• **GOAL 1**: Copy out the whole forum post about the American soldier and the dog on the train, word for word.

• **DOCUMENT TEXT**:
--- start ---
Author Topic: British humOUR  (Read 2349 times)

Offline jb

  • TS Addict
  • *****
  • Posts: 694
    • View Profile
    • http://
British humOUR
« on: October 08, 2007, 03:20:46 PM »
An American soldier with his combat gear and bag boarded a British railway train. He walked the lenght of  the train and found no empty seat. As he walked the lenght of the train he had noticed that a seat next to an elderly lady was occupied by  a small dog.

He returned to that seat and politely asked the lady if he could have the seat instead of the dog.

The lady replied “All you Americans are a bunch of bold, assuming, brash, forward, presumptuous, rude, domineering, pushy, people. The answer is no! “.

The soldier walked the lenght of the train again and finding no seat, returned to the seat that the dog was occupying. Again he politely asked the lady if he could have the seat as he was very tired. 

The lady replied “All you Americans are a bunch of bold, assuming, brash, forward, presumptuous, rude, domineering, pushy, people. The answer is no! “.

At this point the soldier took the dog and threw it out the window.

An elderly gentleman watching all this shouted “Well you American, not only are you a bold,  assuming, brash, forward, presumptuous, rude, domineering, pushy, person, but also an idiot. You threw out the wrong bitch!”  

iMac 21.5" Intel i3, OS 10.6.8, 4 GB RAM, 500 GB HFS+ Internal HD, SuperDrive, 4 part 1TB HFS+ Firewire400 External HD 1, 250 GB HFS+ Firewire400 External HD 2, Powered 7 port USB Hub, USB Printer/Scanner, USB Printer/Fax/Scanner, USB Multiple Card Reader, Cable Modem, 16 GB USB 2.0 Flash Drive.
--- end ---
• **GOAL 2**: Rewrite the records from the first line through the line with "mineralization [191, 1288]", putting "Give" in place of "Provide" and leaving everything else the same.

• **LISTED RECORDS**:
--- start ---
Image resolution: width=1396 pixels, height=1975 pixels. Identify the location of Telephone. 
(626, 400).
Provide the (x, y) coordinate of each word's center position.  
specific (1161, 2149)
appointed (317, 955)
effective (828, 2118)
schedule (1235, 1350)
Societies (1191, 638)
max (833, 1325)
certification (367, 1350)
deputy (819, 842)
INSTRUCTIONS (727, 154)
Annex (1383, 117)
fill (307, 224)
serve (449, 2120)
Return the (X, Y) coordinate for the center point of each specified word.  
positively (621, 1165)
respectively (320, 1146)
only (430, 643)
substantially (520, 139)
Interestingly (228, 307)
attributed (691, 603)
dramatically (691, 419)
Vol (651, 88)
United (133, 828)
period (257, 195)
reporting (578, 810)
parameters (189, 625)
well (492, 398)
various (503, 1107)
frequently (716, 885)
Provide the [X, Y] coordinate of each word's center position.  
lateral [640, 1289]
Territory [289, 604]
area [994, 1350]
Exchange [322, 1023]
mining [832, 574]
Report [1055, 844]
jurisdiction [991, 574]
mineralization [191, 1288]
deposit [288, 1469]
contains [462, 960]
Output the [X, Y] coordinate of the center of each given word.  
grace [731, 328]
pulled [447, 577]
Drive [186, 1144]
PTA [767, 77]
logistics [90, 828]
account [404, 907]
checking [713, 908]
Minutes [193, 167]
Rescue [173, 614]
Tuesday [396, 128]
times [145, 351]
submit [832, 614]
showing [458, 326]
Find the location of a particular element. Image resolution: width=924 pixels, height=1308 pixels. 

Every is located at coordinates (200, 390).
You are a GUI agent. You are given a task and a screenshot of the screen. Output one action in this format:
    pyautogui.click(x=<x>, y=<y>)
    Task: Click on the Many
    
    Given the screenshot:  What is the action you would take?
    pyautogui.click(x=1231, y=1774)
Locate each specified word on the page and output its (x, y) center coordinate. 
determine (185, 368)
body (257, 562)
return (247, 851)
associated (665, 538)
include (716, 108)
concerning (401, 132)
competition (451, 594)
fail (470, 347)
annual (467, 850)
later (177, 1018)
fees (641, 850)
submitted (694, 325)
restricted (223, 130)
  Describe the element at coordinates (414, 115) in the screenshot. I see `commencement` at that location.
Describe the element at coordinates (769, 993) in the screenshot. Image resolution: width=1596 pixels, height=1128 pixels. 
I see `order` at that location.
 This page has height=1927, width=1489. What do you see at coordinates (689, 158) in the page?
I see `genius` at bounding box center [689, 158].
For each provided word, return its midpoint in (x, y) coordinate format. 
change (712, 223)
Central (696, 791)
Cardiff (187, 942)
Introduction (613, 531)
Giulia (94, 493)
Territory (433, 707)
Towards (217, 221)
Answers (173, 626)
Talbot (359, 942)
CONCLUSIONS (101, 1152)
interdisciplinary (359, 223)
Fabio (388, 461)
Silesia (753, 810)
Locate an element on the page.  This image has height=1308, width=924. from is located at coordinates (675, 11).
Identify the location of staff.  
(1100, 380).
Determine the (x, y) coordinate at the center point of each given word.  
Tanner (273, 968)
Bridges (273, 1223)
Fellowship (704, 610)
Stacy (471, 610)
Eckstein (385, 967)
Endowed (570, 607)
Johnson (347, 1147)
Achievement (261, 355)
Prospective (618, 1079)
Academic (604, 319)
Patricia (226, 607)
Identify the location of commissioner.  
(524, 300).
--- end ---
• **EXPECTED ANSWER 1**:
Author Topic: British humOUR  (Read 2349 times)

Offline jb

  • TS Addict
  • *****
  • Posts: 694
    • View Profile
    • http://
British humOUR
« on: October 08, 2007, 03:20:46 PM »
An American soldier with his combat gear and bag boarded a British railway train. He walked the lenght of  the train and found no empty seat. As he walked the lenght of the train he had noticed that a seat next to an elderly lady was occupied by  a small dog.

He returned to that seat and politely asked the lady if he could have the seat instead of the dog.

The lady replied “All you Americans are a bunch of bold, assuming, brash, forward, presumptuous, rude, domineering, pushy, people. The answer is no! “.

The soldier walked the lenght of the train again and finding no seat, returned to the seat that the dog was occupying. Again he politely asked the lady if he could have the seat as he was very tired. 

The lady replied “All you Americans are a bunch of bold, assuming, brash, forward, presumptuous, rude, domineering, pushy, people. The answer is no! “.

At this point the soldier took the dog and threw it out the window.

An elderly gentleman watching all this shouted “Well you American, not only are you a bold,  assuming, brash, forward, presumptuous, rude, domineering, pushy, person, but also an idiot. You threw out the wrong bitch!”  

iMac 21.5" Intel i3, OS 10.6.8, 4 GB RAM, 500 GB HFS+ Internal HD, SuperDrive, 4 part 1TB HFS+ Firewire400 External HD 1, 250 GB HFS+ Firewire400 External HD 2, Powered 7 port USB Hub, USB Printer/Scanner, USB Printer/Fax/Scanner, USB Multiple Card Reader, Cable Modem, 16 GB USB 2.0 Flash Drive.

• **EXPECTED ANSWER 2**:
Image resolution: width=1396 pixels, height=1975 pixels. Identify the location of Telephone. 
(626, 400).
Give the (x, y) coordinate of each word's center position.  
specific (1161, 2149)
appointed (317, 955)
effective (828, 2118)
schedule (1235, 1350)
Societies (1191, 638)
max (833, 1325)
certification (367, 1350)
deputy (819, 842)
INSTRUCTIONS (727, 154)
Annex (1383, 117)
fill (307, 224)
serve (449, 2120)
Return the (X, Y) coordinate for the center point of each specified word.  
positively (621, 1165)
respectively (320, 1146)
only (430, 643)
substantially (520, 139)
Interestingly (228, 307)
attributed (691, 603)
dramatically (691, 419)
Vol (651, 88)
United (133, 828)
period (257, 195)
reporting (578, 810)
parameters (189, 625)
well (492, 398)
various (503, 1107)
frequently (716, 885)
Give the [X, Y] coordinate of each word's center position.  
lateral [640, 1289]
Territory [289, 604]
area [994, 1350]
Exchange [322, 1023]
mining [832, 574]
Report [1055, 844]
jurisdiction [991, 574]
mineralization [191, 1288]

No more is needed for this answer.